━━━ Data provided
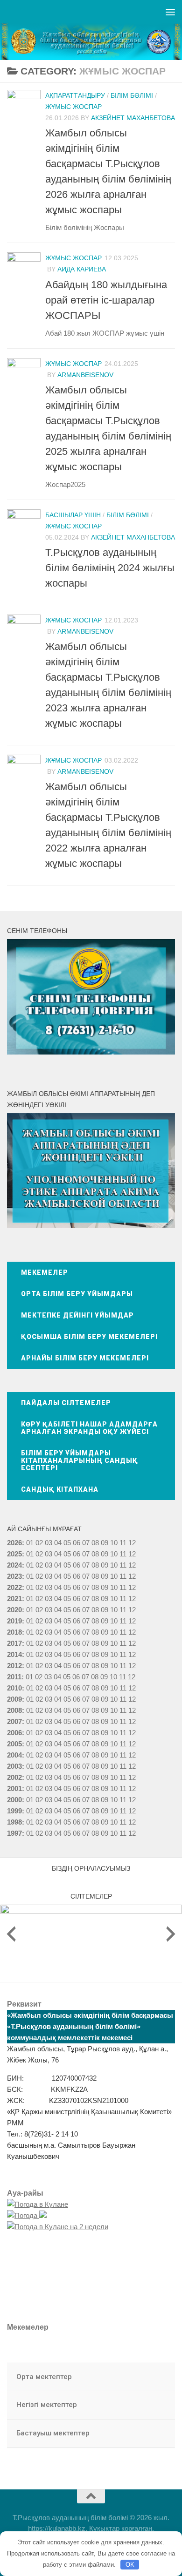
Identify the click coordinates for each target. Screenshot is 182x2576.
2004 (14, 1755)
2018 (14, 1632)
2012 (14, 1666)
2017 (14, 1643)
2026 (14, 1543)
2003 (14, 1766)
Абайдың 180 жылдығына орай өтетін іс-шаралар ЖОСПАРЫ (106, 300)
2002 (14, 1777)
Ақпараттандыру (75, 95)
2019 (14, 1621)
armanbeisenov (85, 375)
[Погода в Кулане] (37, 2204)
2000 (14, 1800)
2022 (14, 1587)
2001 (14, 1788)
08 (95, 1543)
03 (48, 1543)
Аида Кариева (81, 269)
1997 (14, 1833)
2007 (14, 1721)
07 (86, 1543)
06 (76, 1543)
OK (130, 2564)
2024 (14, 1565)
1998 (14, 1822)
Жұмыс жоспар (73, 106)
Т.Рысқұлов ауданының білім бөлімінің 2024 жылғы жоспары (110, 568)
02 (39, 1543)
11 (122, 1554)
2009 (14, 1699)
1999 (14, 1811)
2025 (14, 1554)
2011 (14, 1677)
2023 (14, 1576)
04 (58, 1543)
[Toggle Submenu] (158, 2377)
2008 (14, 1710)
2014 (14, 1654)
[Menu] (170, 11)
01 (30, 1543)
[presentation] (11, 1934)
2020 (14, 1610)
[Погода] (27, 2215)
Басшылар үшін (73, 515)
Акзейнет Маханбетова (133, 118)
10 (114, 1554)
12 (132, 1554)
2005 (14, 1744)
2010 (14, 1688)
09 (104, 1554)
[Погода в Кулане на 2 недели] (57, 2227)
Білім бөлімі (132, 95)
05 (67, 1543)
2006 (14, 1733)
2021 (14, 1598)
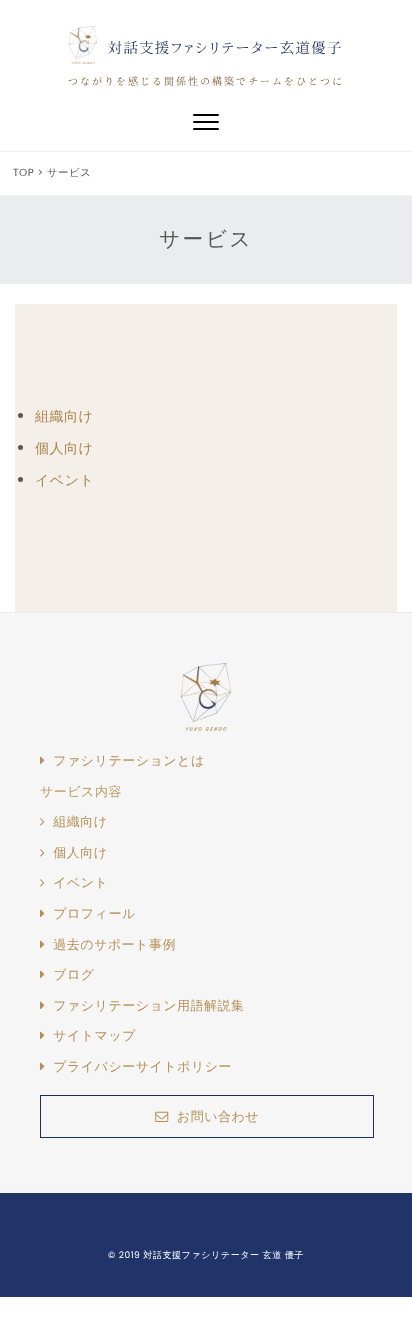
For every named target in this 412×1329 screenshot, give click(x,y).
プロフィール (94, 914)
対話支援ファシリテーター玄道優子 (225, 47)
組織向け (64, 416)
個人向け (64, 448)
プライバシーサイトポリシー (142, 1067)
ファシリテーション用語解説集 (148, 1006)
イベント (64, 480)
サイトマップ (94, 1036)
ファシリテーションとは (129, 761)
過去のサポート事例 (114, 945)
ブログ (73, 975)
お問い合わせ (218, 1116)
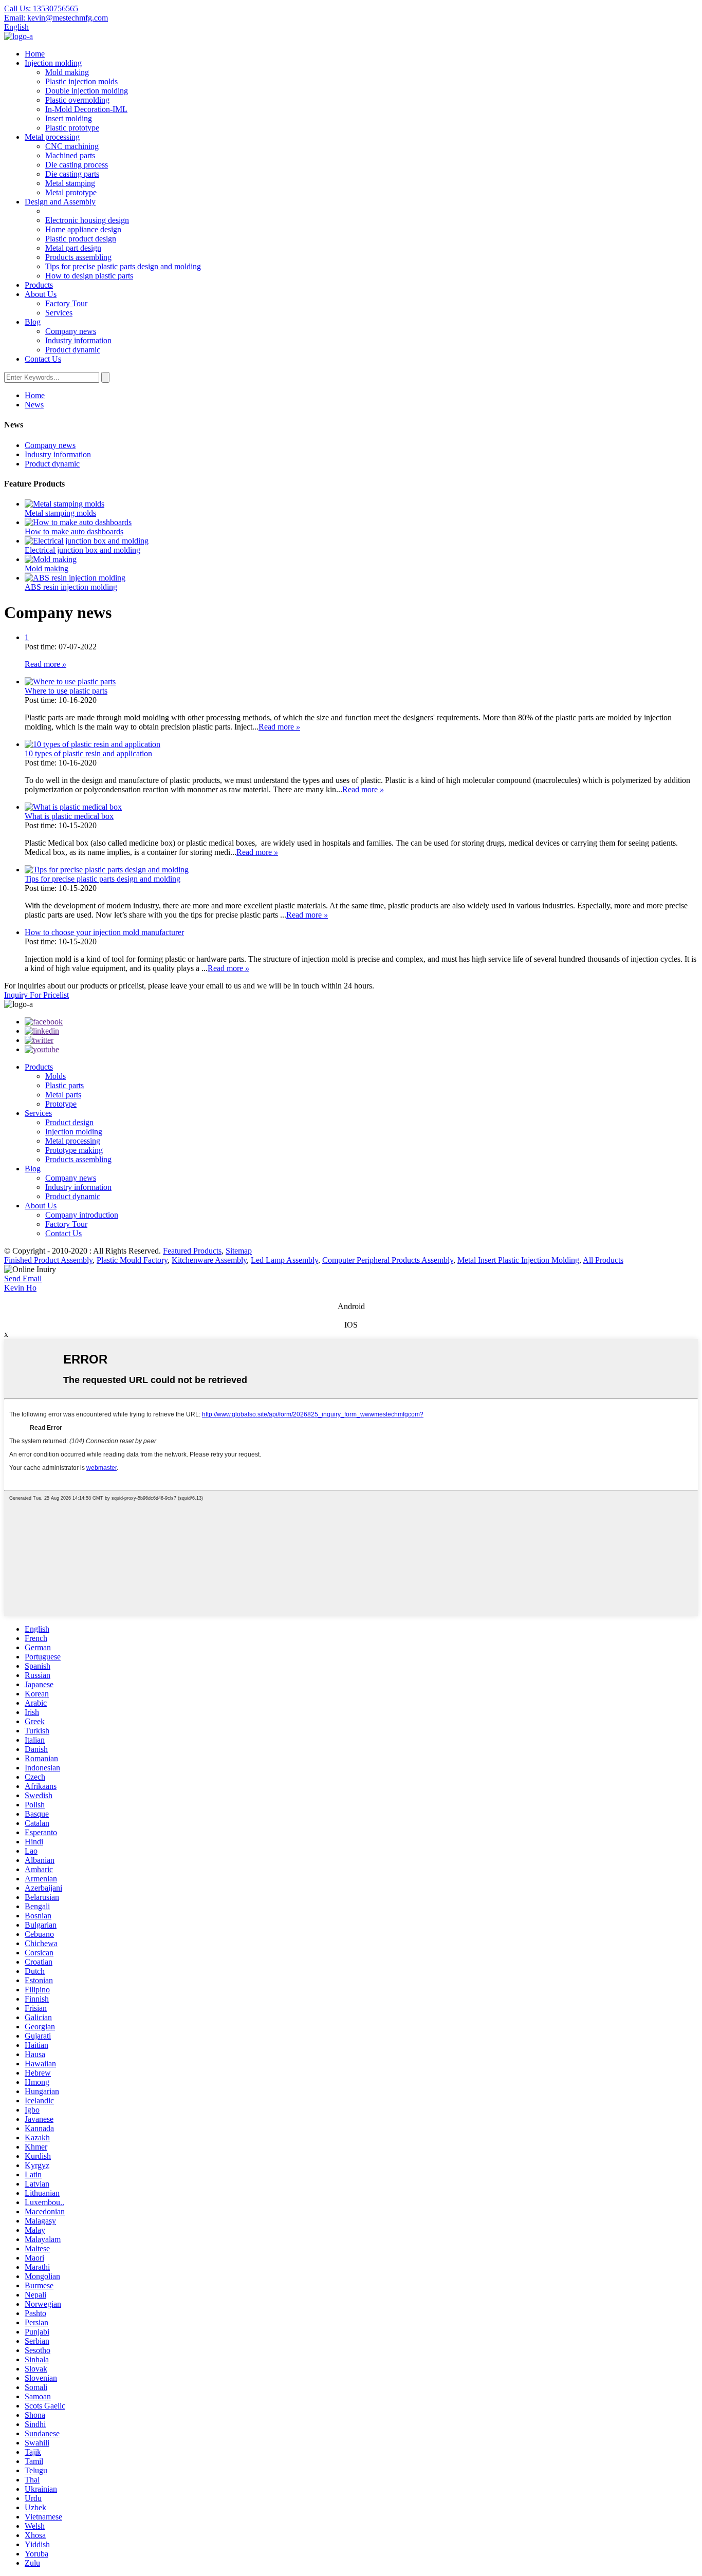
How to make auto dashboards (74, 531)
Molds (55, 1076)
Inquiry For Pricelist (36, 995)
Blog (33, 322)
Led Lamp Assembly (284, 1260)
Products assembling (78, 257)
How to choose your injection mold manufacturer (104, 932)
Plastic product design (80, 238)
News (34, 404)
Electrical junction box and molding (82, 550)
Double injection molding (86, 90)
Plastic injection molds (81, 81)
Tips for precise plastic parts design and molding (123, 266)
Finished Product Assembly (48, 1260)
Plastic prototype (72, 127)
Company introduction (81, 1214)
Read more (45, 664)
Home (35, 53)
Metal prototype (71, 192)
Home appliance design (83, 229)
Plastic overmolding (77, 100)
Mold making (67, 72)
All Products (603, 1260)
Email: (56, 17)
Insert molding (68, 118)
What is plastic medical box (69, 816)
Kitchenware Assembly (209, 1260)
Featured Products (192, 1250)
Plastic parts (64, 1085)
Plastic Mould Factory (132, 1260)
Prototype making (74, 1150)
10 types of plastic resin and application (88, 753)
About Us (41, 294)
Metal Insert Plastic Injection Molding (518, 1260)
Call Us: (41, 8)
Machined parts (70, 155)
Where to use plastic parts (66, 690)
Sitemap (239, 1250)
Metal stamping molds (60, 513)
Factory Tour (66, 303)
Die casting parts (72, 174)
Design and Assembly (60, 201)
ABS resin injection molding (71, 587)
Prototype (61, 1103)
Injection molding (53, 63)
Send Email (23, 1278)
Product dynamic (72, 349)
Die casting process (76, 164)
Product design (69, 1122)
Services (58, 312)
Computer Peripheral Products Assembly (387, 1260)
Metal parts (63, 1094)
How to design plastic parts (89, 275)
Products (39, 285)
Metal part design (73, 248)
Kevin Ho (20, 1287)
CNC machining (72, 146)
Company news (70, 331)
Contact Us (43, 358)
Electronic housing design (87, 220)
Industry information (78, 340)
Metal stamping (70, 183)
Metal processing (52, 137)
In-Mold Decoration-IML (86, 109)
━━━━━━
Task directions
Verbatim copy, pictures excluded: output the lines from the first line of the records above through the line containing "Жұмыс жоспар (73, 106)".

Response to the task
Identify the click coordinates for each target. Screenshot is 182x2576.
2004 (14, 1755)
2018 (14, 1632)
2012 (14, 1666)
2017 (14, 1643)
2026 (14, 1543)
2003 (14, 1766)
Абайдың 180 жылдығына орай өтетін іс-шаралар ЖОСПАРЫ (106, 300)
2002 (14, 1777)
Ақпараттандыру (75, 95)
2019 (14, 1621)
armanbeisenov (85, 375)
[Погода в Кулане] (37, 2204)
2000 (14, 1800)
2022 (14, 1587)
2001 (14, 1788)
08 (95, 1543)
03 (48, 1543)
Аида Кариева (81, 269)
1997 (14, 1833)
2007 (14, 1721)
07 (86, 1543)
06 (76, 1543)
OK (130, 2564)
2024 (14, 1565)
1998 (14, 1822)
Жұмыс жоспар (73, 106)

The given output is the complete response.